Takeaway is currently battling Prosus NV, which officially filed its hostile offer for Just Eat on Monday. Just Eat investors have complained about both the 710 pence-per-share cash offer from Prosus and Takeaway’s all-stock offer, currently valued at about 626 pence. Neither company has indicated that they’d raise the bid.
“We will be disciplined in our approach as in all M&A situations,” a spokesman for Takeaway said in an email. “For obvious regulatory reasons, we cannot speculate about the terms of the offer.”
Takeaway published a presentation on Wednesday expanding on the rationale behind its bid, adding that it expects to launch its Scoober courier service to the U.K, which is projected to incur costs in the tens of millions of euros per year.

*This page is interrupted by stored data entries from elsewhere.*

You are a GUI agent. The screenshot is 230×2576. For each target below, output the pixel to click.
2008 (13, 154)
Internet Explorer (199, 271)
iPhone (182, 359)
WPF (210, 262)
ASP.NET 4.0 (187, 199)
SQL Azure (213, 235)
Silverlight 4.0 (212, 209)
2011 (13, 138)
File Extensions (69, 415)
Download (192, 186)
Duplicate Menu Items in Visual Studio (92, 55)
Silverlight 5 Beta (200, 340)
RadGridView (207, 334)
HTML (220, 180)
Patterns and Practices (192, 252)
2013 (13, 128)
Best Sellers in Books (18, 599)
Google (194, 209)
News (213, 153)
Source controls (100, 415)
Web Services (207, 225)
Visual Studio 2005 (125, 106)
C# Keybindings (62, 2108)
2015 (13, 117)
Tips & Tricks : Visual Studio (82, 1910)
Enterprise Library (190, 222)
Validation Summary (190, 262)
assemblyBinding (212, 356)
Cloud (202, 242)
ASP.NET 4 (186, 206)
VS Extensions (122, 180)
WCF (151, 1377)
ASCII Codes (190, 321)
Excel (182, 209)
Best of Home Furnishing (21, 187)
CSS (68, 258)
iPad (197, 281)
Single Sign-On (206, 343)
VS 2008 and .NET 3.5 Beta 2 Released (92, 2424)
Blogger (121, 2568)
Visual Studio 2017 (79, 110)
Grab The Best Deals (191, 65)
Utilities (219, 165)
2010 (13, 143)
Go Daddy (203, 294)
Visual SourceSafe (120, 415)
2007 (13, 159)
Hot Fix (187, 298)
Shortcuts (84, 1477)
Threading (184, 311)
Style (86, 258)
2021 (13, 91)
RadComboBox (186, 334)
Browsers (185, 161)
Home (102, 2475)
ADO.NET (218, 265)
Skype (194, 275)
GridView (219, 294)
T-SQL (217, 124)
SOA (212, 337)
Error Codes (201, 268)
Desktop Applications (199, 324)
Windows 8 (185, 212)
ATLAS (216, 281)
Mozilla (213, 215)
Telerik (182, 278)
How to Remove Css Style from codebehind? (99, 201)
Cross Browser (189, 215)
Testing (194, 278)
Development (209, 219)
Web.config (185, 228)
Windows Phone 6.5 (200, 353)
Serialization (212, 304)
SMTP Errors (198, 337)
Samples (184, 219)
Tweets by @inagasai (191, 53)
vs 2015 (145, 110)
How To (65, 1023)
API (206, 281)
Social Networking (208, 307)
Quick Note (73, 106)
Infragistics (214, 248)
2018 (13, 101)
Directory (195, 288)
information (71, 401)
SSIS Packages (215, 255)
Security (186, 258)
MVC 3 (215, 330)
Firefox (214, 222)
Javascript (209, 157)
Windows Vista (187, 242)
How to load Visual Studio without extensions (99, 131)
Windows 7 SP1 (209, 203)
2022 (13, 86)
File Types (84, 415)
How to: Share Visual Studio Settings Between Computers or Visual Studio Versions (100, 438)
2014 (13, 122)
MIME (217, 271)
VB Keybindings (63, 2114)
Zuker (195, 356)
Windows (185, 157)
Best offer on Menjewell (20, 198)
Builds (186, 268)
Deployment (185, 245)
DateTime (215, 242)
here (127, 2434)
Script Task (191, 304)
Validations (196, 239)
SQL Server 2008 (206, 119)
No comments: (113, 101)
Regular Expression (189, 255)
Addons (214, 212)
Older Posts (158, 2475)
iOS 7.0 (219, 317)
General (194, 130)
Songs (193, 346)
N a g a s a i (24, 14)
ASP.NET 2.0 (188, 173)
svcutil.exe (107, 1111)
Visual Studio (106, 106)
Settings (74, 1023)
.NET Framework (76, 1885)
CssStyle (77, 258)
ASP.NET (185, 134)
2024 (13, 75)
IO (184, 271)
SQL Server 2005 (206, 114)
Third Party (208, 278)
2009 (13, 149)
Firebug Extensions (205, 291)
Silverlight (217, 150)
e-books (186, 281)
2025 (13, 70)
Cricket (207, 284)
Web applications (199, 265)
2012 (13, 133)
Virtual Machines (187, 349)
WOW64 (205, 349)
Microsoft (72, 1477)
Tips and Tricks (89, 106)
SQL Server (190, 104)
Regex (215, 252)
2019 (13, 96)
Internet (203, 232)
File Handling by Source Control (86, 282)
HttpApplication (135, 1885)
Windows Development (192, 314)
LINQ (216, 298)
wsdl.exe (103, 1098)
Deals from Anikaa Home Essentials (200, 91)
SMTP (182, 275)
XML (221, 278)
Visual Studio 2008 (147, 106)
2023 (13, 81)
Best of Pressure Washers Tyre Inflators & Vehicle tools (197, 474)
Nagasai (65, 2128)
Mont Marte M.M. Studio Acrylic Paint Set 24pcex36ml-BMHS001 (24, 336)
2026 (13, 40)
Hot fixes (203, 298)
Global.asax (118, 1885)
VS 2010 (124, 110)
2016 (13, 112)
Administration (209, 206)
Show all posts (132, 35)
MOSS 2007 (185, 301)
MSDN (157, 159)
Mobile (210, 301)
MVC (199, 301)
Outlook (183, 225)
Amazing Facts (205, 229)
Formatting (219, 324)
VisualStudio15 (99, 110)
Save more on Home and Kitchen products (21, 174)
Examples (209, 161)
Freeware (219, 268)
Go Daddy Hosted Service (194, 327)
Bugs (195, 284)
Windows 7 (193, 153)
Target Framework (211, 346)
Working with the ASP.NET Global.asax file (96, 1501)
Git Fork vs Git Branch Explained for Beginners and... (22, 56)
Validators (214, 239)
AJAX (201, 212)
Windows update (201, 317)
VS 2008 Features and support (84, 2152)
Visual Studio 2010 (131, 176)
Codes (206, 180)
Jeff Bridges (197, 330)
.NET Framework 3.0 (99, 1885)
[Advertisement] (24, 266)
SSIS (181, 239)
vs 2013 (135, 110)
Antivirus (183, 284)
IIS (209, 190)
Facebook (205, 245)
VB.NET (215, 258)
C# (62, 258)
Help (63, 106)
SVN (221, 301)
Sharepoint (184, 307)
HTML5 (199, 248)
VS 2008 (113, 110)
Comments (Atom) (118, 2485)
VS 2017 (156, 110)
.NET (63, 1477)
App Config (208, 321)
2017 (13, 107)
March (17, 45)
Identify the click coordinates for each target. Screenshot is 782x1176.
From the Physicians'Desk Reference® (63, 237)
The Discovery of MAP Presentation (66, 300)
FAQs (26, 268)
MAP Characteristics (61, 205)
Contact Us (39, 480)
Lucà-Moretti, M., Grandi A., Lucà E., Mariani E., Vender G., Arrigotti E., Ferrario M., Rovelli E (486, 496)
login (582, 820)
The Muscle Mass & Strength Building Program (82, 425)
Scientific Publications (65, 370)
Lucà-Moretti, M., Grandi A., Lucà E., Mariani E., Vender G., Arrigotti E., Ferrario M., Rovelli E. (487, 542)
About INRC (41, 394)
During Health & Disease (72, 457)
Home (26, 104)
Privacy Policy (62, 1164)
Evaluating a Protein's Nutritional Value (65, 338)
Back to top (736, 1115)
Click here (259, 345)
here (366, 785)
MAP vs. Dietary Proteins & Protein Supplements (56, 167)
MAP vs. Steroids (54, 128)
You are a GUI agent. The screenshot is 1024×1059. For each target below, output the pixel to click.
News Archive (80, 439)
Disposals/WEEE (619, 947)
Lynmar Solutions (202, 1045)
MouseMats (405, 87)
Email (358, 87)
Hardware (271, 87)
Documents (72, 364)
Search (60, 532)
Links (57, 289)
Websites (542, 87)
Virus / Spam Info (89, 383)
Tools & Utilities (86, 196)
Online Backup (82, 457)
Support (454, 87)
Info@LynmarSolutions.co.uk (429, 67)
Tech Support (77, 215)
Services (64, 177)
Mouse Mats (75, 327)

Takeaway also pointed out that it expects to cut costs by consolidating Just Eat’s five IT platforms, starting in Continental Europe.
Just Eat and Takeaway have a lot of overlap in their shareholder base and so the Takeaway offer is getting a lot of investor support, Groen said.
Aberdeen Standard Investments, which holds about 5% of Just Eat, said that Prosus needs to increase its offer by 20%. The investor also wanted Takeaway to increase its bid. Eminence Capital, which holds about 4%, in September said Takeaway’s bid undervalued Just Eat and that it planned to vote against that deal.
“The Takeaway.com materials published today continue to underestimate the level of investment required in a sector that is changing rapidly,” Prosus said in a statement Wednesday.